ウイングレット規制後の2017年カタールテストで試されたドゥカティのカウル
 共通ECUを巡る駆け引きの時代は、2013年秋にアプリリアからドゥカティへ移籍してきたジジ・ダッリーニャが、その手腕を発揮しはじめた時期でもある。また、この頃からドゥカティは、エアロダイナミクス活用に徹底的な工夫とこだわりを見せはじめ、現在に至る。

 ドゥカティがバイクのフロント部分に文字どおりの羽根(ウィングレット)を搭載したのは、たしか2015年シーズンだった。やがて、この羽根状突起は危険だとしてルールで禁止されるが、すると今度は、同様の空力効果を発揮する部位でありながらもそれをフロントカウルの一部に盛り込むことで「部品としての羽根ではなくて、あくまでカウルの一部」という理屈を通してしまう。
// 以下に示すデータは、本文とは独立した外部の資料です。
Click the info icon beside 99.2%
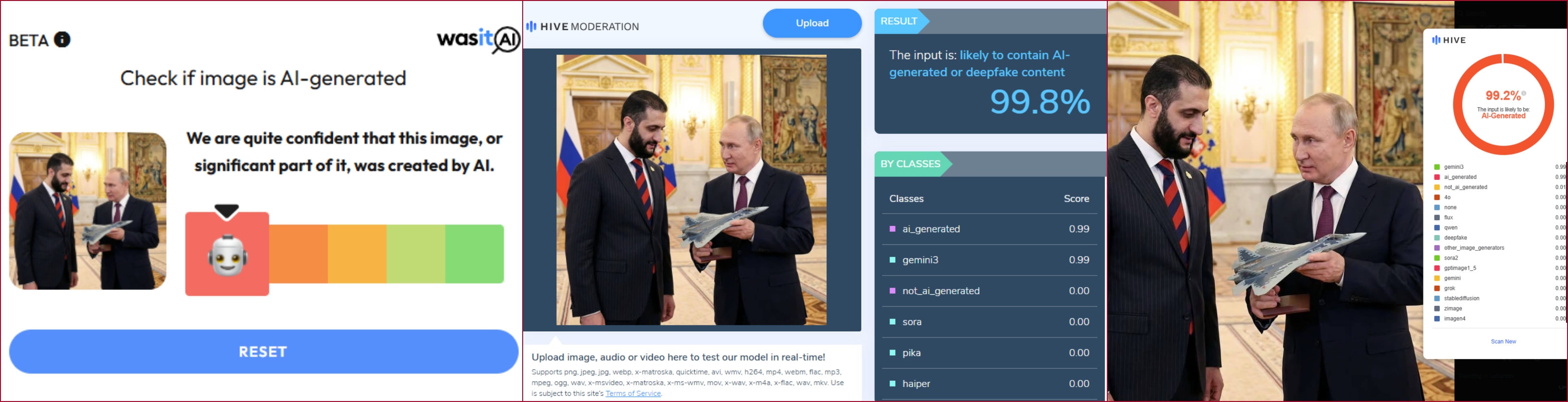 pos(1524,94)
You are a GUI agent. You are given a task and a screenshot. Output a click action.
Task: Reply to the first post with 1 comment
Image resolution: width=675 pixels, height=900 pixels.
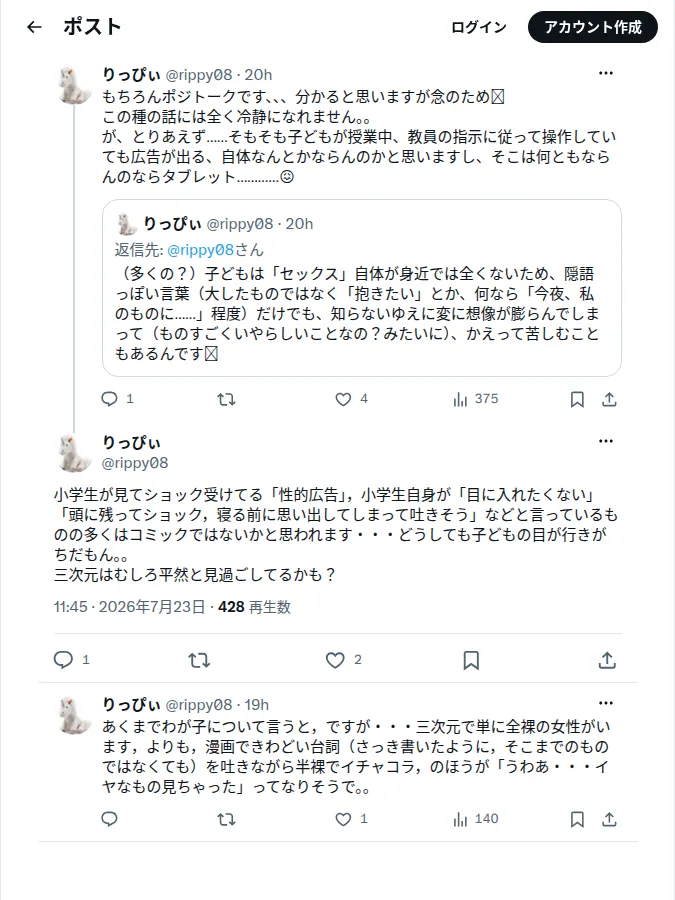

 このケースなどはたしかに、「ルールの抜け穴」の典型例だろう。羽根のようで羽根ではない大きなフロントカウルが彼らのピットガレージで初めてお披露目されたときには、苦笑のようなざわめきもあった。しかし、その苦笑は、じつはドゥカティ陣営の奇抜なアイディアに対するある種の賞賛であったようにも思う。なんといっても、禁止に至った最初のウィングレットといい、現在に至る数々のエアロパーツといい、彼らがつけた先鞭を他社がこぞって採用していったのだから。「狡猾」と文字で記せば悪印象も抱きかねないが、そんな彼らの知略は、じつはルールを知悉してそれを最大限に活用する戦術的・戦略的「巧緻」、といったほうが、むしろ適切なのではないか。
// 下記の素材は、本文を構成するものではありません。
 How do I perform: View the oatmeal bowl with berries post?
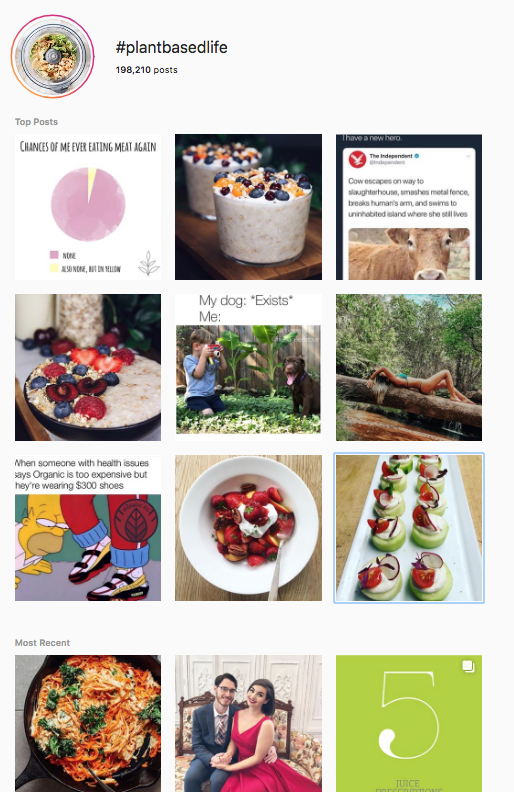88,368
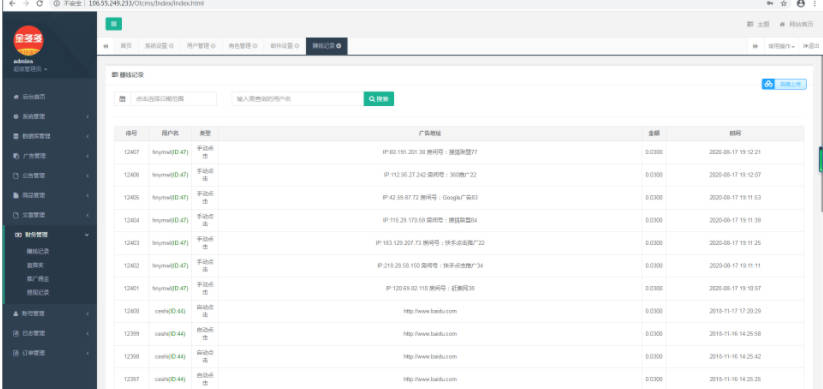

 つまり、ドゥカティに対して「ズルい」と指弾して悔しさを紛らわせ、溜飲を下げているつもりの言説は、じっさいのところ、自分たちが擁護している陣営に戦術的・戦略的な巧緻さが足りないことを暗に指摘しているのと、じつは同義になってしまっているのではないか。

 そういえば、ホンダが圧倒的な強さを誇っていたある一時期、欧州のパドックでは一部の人々が「日本人は閉鎖的で秘密主義で、我々にはけっして明かさずに日本人同士の間だけでこっそりと何かを隠しているズルい連中だ」ともっともらしく〈批判〉する声もあった。笑止というほかない難癖で、洋の東西を問わず偏狭なものの見方というものは、えてしてそういうものだろう。今ではそのような陰口も聞かれなくなったが、これは裏を返せば、現在の日本企業勢は彼らがそのような猜疑心や脅威を抱かずにすむほど影が薄い存在になってしまった、ということでもあるのかもしれない。

 とはいえ、栄枯盛衰は世の習いである。かつてホンダが最強を誇った時代にヤマハは苦戦を強いられ、そのヤマハがホンダを追い落とし、ホンダがふたたび無類の強さを発揮した時代を経て、今はドゥカティが日本企業勢の上に君臨している。そんな勢力関係も、いつか時間が経てばまた変化をしていくにちがいない。「大きな出来事でも、動きの軸になるのは小さな蝶番だ」という言葉はある人気小説の一節だが、問題は、その小さな蝶番を動かす地道でもツボを押さえた効果的なひと押しを、はたしてできるのかどうか、ということだろう。